Required work: Pull out every line of the listing below that contains the string "Task", treating uppercase and lowercase as different.

(Element and text position data)
################

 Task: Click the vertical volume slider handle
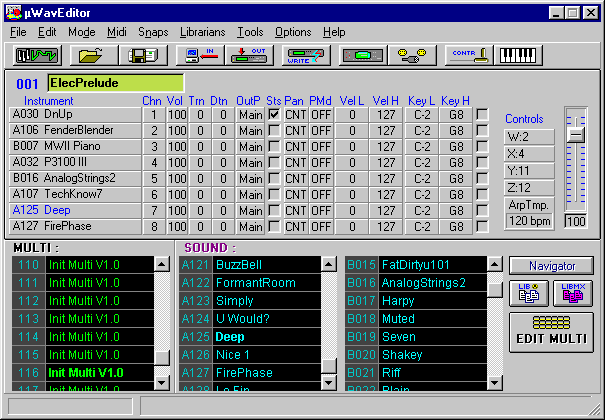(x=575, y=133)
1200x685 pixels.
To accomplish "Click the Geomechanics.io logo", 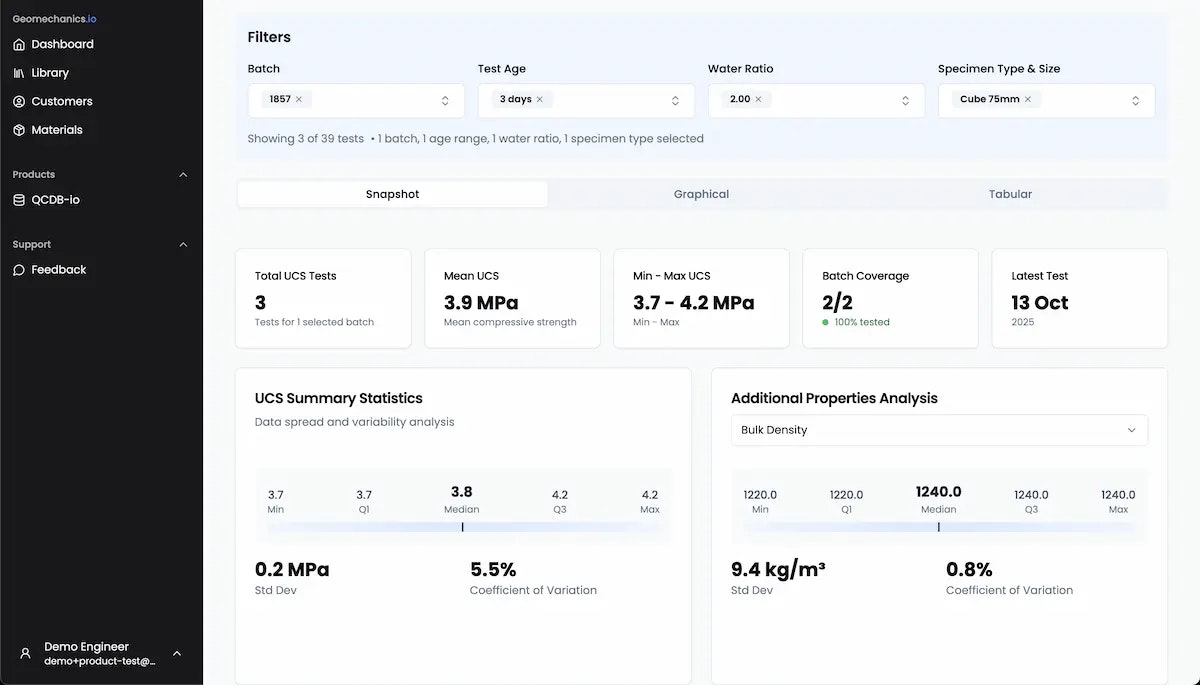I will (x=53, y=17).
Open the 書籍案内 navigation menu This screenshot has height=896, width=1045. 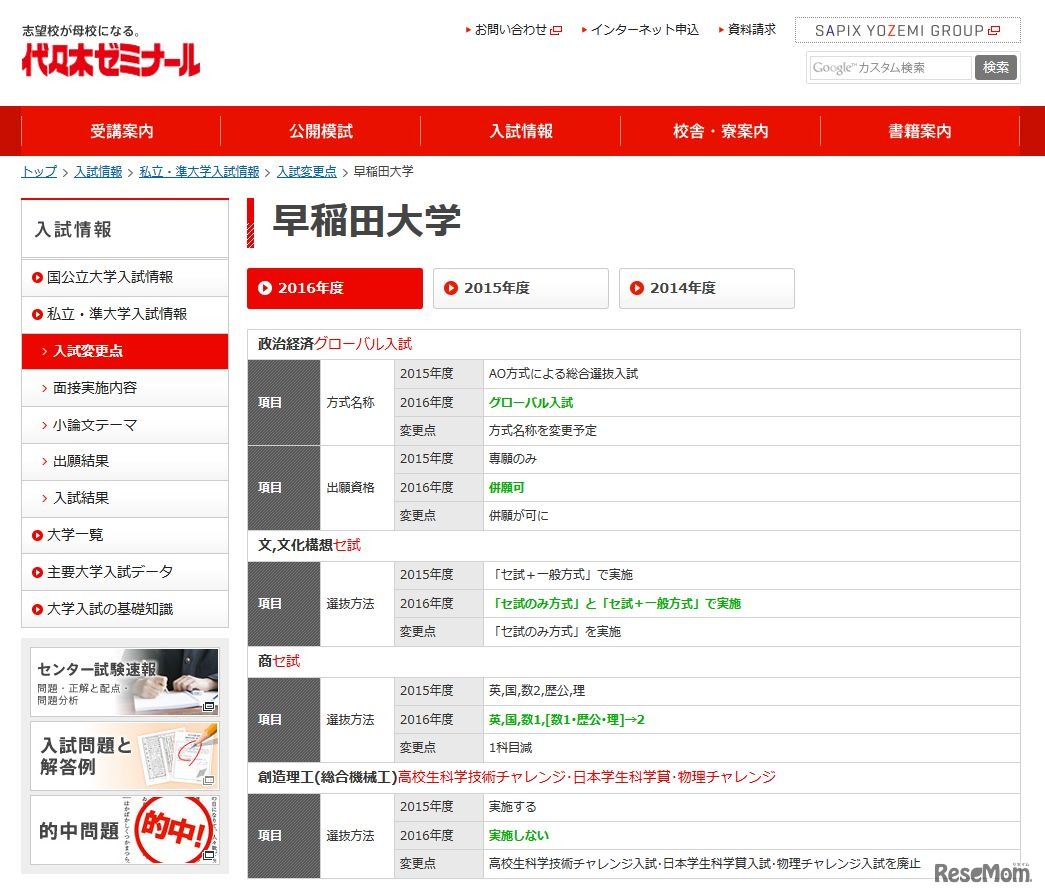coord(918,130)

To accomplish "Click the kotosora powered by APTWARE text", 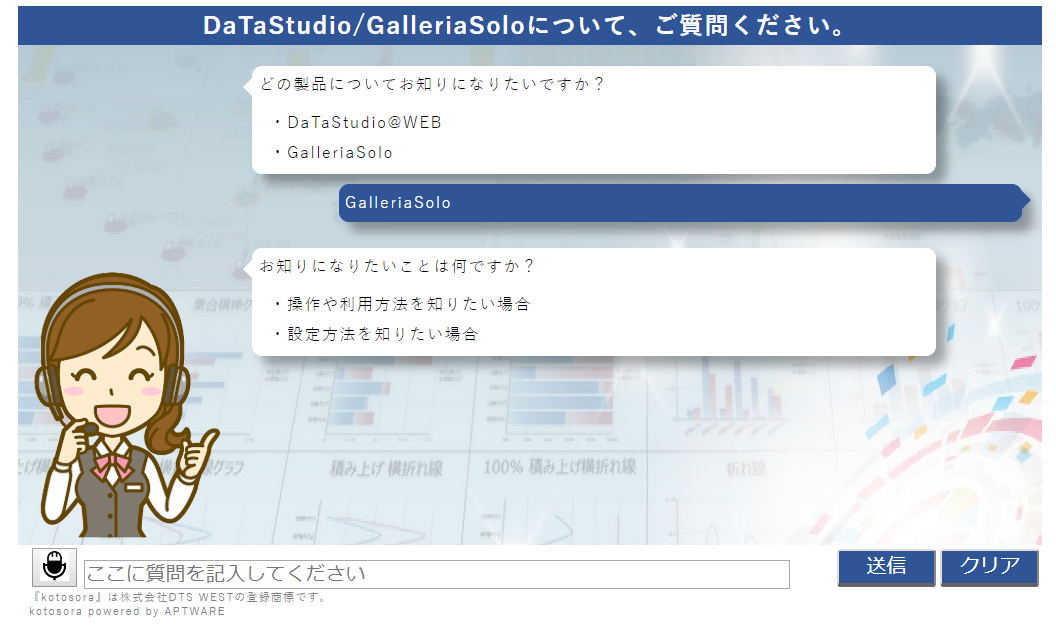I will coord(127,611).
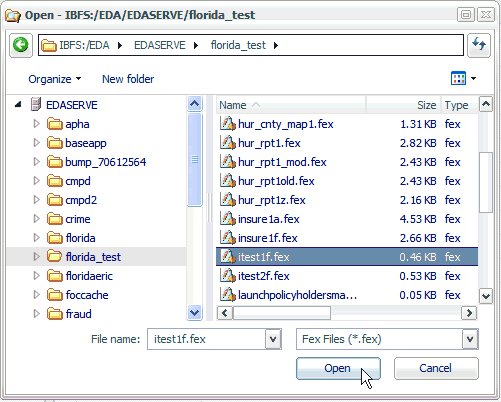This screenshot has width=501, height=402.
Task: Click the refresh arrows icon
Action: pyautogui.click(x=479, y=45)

################

Finished exercise:
 Task: Click the vertical volume slider handle
Task: Click the refresh arrows icon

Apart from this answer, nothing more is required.